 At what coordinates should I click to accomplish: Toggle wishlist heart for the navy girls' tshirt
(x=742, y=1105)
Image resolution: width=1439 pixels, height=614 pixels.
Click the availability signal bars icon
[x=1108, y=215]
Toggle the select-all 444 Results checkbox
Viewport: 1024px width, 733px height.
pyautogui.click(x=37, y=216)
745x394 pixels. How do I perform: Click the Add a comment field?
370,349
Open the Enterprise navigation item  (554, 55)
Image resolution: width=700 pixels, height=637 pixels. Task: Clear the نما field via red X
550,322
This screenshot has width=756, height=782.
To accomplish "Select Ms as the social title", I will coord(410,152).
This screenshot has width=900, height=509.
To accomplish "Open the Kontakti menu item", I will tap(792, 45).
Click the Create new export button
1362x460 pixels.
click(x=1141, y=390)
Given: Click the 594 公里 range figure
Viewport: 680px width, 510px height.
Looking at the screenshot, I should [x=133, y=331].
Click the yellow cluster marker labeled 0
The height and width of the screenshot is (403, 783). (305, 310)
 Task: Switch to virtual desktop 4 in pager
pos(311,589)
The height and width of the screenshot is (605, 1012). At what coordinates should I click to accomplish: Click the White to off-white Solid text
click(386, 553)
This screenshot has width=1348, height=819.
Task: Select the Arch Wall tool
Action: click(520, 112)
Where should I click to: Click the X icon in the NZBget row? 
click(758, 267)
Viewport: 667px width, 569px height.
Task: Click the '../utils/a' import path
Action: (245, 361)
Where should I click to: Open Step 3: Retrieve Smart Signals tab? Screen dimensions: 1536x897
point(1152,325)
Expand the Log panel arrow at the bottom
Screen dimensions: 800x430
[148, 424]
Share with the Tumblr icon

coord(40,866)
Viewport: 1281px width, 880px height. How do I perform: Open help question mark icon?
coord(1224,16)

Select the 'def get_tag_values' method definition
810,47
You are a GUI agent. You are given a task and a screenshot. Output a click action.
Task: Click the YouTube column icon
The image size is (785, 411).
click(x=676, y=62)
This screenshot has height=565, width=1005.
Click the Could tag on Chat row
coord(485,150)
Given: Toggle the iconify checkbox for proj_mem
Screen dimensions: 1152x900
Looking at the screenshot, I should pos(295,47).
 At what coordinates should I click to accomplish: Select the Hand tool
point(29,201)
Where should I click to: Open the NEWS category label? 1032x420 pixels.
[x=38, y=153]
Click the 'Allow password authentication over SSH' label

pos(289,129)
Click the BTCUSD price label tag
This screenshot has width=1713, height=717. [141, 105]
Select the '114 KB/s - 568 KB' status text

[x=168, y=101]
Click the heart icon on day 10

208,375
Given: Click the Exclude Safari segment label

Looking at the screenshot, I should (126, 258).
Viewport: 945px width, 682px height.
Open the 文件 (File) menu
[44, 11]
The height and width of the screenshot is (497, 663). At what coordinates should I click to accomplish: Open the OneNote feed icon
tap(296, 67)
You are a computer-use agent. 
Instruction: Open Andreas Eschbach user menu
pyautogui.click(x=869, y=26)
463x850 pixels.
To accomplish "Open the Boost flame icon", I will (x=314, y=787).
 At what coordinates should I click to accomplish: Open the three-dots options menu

--------

▸ **Action item**
In the data above, which lines have "will"? Report each of them.

▸ **Answer below**
To accomplish "Select Ms as the social title", I will coord(410,152).
To accomplish "Open the Kontakti menu item", I will tap(792, 45).
To accomplish "Open the Boost flame icon", I will (x=314, y=787).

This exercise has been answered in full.